**BRANO PROPOSTO:**
________________

A quasi una settimana dall’alluvione che si è abbattuta sull’Emilia Romagna, la vasta zona segnata da uno scenario che in molti non hanno esitato a definire “di guerra” verte ancora in una situazione critica. Con 43 Comuni tuttora coinvolti dagli allagamenti e 54 dal dissesto idrogeologico (sono circa 300 le frane attive), risultano ancora 26.324 le persone che hanno dovuto lasciare la loro casa (19.500 nel ravennate, 4.918 in provincia di Forlì-Cesena e 1.906 nel bolognese), di cui 5.370 accolte in scuole, palestre e alberghi allestite dai comuni.

ANCHE IL SOLE finalmente arrivato rischia di diventare un ulteriore ostacolo, seccando il fango che ricopre ogni cosa, rendendolo duro come il cemento e difficile da eliminare.

«Abbiamo acqua corrente solo la sera, e noi possiamo ritenerci fortunati, perché molti non hanno neanche quella» racconta Anna di Castel Bolognese accanto alla catasta di porte, mobili e oggetti infangati che fino a pochi giorni fa costituivano la sua cantina. «Di alluvioni ne ho viste da piccolo, ma mai come questa. Non la potremo dimenticare» le fa eco il padre, raccontando come le loro giornate siano occupate dalla pulizia continua di ciò che resta. Anche i bambini qui sono in strada con le pale a raschiare il cortile della loro scuola primaria. I banchi, le sedie, i giochi si sono tinti del colore di tutto il resto: quello dell’argilla, di quel fango che è ovunque e da cui non è possibile non farsi intaccare. In alcune località non si è ancora iniziato a pulire, perché l’acqua è tuttora alta.

Come a Conselice, dove oggi un gruppo di cittadini ha protestato davanti al comune per chiedere la rottura controllata degli argini per agevolarne il defluire, come è stato fatto in altre località e che però qui la sindaca Paola Pula ha escluso per la situazione di fragilità in cui vertono i canali. La tensione è alta ed è chiaro a tutti che i problemi non si risolveranno tanto presto: «Non sappiamo quanto andrà avanti l’emergenza, perché coinvolge un territorio vasto e diversificato, con intere zone per ora inaccessibili dove ci sarà bisogno di nuovi interventi» fa notare Andrea Mora delle Brigate di Solidarietà Attiva (Bsa), una federazione nazionale di brigate solidali dislocate in varie parti d’Italia, nata durante il terremoto dell’Aquila al di fuori del circuito di aiuti istituzionali della Protezione Civile: «Finché ci sarà bisogno noi rimaniamo», afferma deciso mentre svuota il semiinterrato di un edificio nei pressi di Via de Gasperi a Faenza, una delle zone più colpite.

________________

**DATI ESTRATTI:**
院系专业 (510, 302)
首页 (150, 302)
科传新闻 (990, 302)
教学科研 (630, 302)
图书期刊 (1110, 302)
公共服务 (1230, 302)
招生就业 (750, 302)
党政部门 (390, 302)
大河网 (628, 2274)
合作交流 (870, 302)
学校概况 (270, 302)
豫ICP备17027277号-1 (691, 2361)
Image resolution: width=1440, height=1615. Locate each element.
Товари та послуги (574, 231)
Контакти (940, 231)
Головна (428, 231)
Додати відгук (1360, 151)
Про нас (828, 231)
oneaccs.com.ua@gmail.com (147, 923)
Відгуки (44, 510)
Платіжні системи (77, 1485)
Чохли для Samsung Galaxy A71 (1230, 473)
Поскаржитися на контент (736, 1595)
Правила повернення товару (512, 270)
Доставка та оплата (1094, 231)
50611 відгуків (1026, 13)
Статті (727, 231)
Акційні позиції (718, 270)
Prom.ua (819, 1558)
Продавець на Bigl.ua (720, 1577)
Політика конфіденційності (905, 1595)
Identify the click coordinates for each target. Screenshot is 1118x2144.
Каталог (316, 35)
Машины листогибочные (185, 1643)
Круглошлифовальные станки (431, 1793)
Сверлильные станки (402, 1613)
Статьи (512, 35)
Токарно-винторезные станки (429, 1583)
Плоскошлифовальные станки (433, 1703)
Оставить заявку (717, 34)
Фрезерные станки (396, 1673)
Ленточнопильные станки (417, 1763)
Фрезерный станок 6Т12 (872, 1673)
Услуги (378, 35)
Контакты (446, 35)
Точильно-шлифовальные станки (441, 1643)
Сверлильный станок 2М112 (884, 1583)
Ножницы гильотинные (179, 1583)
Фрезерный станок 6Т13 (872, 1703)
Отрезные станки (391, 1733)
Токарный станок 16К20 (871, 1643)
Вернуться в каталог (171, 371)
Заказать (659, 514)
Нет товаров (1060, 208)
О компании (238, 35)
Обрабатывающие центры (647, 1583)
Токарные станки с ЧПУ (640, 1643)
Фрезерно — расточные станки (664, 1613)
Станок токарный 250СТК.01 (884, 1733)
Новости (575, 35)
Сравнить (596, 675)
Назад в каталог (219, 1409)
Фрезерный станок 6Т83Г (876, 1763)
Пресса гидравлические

________________

**ESERCIZI:**
1: Secondo l'articolo sull'alluvione in Emilia Romagna, quante persone hanno dovuto lasciare la casa nel ravennate?
2: Di' se queste affermazioni concordano con l'articolo sull'alluvione in Emilia Romagna, rispondendo sì o no e citando le parole dell'articolo che lo dimostrano: (a) Anna di Castel Bolognese ha l'acqua corrente solo la sera. (b) A Conselice la sindaca ha deciso la rottura controllata degli argini. (c) Le Brigate di Solidarietà Attiva sono nate durante il terremoto dell'Aquila.
3: Scrivi il seguito dell'articolo sull'alluvione in Emilia Romagna, riprendendo dopo la sua ultima frase.

**SOLUZIONI:**
1: 19.500 persone.

2:
(a) Sì: "Abbiamo acqua corrente solo la sera".
(b) No: "che però qui la sindaca Paola Pula ha escluso per la situazione di fragilità in cui vertono i canali".
(c) Sì: "nata durante il terremoto dell’Aquila".

3:
Qui mercoledì l’acqua del Lamone ha raggiunto i 3 metri di altezza e il livello è visibile dalle tracce di melma sui muri. A raccontarlo è Pasquale del movimento per la giustizia climatica Extinction Rebellion, arrivato da Bologna nel week end insieme ad altri 25 attivisti per spalare: «Qui tutti hanno bisogno di aiuto, sono in uno stato la cui difficoltà non è ben percepita da chi vive altrove. Il fatto che alcune persone impiegate fuori vengano richiamate sul posto di lavoro nonostante la situazione in cui si trovano riflette bene quello che gli attivisti ambientali ripetono da tempo: che la crisi climatica colpisce soprattutto chi è già socialmente debole».

L’UNICO DATO CONFORTANTE in questo quadro è quello che riguarda l’ondata di solidarietà che accompagna queste zone. Secondo le stime della Regione Emilia Romagna, sono 5.000 le persone coinvolte nell’assistenza alla popolazione, di cui numerose in forma volontaria. Come le colonne mobili regionali arrivate da Trento, Veneto, Friuli-Venezia Giulia, Piemonte, Alto Adige, Lombardia, Lazio, Toscana, Abruzzo e Umbria e le organizzazioni nazionali di volontariato.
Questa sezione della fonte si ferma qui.